TASK DETAILS:
Exactly how many lines of the data below include the string "indicator"? State the number and nothing more.

--- MATERIAL SUPPLIED ---

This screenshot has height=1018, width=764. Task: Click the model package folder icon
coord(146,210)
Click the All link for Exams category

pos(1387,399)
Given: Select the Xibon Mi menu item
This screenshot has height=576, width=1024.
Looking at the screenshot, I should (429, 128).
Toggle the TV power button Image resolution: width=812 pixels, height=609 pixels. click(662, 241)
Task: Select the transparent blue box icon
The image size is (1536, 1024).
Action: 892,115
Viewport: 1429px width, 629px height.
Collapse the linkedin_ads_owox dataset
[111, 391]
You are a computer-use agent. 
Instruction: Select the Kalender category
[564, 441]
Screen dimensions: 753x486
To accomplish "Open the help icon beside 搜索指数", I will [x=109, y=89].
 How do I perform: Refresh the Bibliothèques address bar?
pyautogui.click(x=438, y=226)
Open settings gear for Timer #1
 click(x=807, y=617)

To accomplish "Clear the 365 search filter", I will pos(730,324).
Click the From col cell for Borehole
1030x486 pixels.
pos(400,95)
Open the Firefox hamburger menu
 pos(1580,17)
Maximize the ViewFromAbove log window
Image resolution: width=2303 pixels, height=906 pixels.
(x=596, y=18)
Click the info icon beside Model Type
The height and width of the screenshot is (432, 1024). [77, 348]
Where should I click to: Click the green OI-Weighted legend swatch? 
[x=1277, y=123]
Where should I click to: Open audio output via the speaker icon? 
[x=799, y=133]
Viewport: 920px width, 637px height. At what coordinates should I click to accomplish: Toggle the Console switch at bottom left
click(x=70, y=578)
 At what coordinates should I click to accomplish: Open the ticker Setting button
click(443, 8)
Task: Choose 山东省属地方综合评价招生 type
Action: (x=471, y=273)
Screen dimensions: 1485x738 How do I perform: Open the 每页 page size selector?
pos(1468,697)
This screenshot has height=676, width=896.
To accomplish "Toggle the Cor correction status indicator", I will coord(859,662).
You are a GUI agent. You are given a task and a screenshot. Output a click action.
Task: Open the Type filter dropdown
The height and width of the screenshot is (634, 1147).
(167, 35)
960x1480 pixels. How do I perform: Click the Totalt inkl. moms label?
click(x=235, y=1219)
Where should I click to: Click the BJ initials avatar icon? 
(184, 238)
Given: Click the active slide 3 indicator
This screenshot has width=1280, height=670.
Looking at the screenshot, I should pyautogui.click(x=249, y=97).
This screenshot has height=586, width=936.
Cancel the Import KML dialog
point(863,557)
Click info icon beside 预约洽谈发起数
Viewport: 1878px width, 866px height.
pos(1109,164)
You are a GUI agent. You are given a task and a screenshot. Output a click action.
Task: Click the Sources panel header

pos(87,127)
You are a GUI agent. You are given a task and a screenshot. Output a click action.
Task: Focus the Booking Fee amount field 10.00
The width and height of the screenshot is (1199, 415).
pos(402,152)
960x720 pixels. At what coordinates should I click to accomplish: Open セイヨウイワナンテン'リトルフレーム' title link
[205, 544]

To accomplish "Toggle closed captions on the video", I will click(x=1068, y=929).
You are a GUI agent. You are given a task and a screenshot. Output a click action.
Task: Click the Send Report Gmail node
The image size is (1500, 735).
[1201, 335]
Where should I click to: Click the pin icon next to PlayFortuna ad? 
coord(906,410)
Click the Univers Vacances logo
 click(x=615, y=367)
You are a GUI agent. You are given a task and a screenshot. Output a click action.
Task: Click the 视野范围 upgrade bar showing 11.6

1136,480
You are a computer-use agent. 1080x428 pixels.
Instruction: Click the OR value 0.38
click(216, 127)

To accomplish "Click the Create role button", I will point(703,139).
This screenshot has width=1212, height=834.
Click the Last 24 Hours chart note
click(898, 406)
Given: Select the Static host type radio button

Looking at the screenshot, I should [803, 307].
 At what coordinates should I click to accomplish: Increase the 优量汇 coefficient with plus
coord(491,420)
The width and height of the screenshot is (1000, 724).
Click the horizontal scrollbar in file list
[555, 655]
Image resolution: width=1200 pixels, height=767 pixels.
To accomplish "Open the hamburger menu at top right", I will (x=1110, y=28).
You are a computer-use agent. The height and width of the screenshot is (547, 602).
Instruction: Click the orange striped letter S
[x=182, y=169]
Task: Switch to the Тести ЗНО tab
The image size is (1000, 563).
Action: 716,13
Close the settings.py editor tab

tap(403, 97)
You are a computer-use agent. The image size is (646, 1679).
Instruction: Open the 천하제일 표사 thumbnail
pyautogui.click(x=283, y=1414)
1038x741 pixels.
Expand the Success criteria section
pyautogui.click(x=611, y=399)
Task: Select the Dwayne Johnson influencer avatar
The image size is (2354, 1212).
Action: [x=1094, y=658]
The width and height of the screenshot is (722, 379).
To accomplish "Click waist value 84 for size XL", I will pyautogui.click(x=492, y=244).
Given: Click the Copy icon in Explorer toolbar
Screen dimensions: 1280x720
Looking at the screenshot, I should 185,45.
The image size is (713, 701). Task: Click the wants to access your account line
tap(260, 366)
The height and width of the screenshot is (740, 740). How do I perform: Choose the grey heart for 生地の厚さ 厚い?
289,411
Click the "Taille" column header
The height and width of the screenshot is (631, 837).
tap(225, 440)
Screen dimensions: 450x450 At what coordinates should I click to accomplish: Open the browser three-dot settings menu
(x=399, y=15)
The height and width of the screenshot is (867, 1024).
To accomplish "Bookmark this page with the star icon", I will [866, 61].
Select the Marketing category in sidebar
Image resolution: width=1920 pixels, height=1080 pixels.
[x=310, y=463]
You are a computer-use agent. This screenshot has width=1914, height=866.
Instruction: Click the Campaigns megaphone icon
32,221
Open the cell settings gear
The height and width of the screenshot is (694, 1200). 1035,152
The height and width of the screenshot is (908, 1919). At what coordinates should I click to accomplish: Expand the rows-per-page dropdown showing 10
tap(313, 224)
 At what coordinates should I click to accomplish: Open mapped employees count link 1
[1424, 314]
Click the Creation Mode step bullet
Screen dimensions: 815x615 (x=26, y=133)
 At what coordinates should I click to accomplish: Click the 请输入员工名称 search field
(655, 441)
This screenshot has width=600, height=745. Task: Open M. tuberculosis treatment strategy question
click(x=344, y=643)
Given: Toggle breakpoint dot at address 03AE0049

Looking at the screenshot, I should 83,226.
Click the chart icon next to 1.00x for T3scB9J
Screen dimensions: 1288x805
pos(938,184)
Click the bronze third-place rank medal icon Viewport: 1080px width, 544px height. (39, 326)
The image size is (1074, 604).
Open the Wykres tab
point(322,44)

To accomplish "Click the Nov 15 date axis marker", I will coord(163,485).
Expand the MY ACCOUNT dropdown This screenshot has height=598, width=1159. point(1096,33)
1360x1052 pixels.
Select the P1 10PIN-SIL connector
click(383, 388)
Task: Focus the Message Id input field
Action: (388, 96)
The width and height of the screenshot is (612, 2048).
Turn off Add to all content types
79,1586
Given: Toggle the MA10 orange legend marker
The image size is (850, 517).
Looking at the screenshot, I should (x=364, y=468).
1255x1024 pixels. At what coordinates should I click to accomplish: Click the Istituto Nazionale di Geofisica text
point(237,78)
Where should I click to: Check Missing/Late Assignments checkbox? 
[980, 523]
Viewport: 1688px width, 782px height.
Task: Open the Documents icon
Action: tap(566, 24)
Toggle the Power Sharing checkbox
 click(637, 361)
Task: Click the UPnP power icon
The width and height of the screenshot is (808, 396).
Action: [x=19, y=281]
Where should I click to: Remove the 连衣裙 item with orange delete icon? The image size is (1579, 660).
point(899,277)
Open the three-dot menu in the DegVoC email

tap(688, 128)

---

RESULT:
2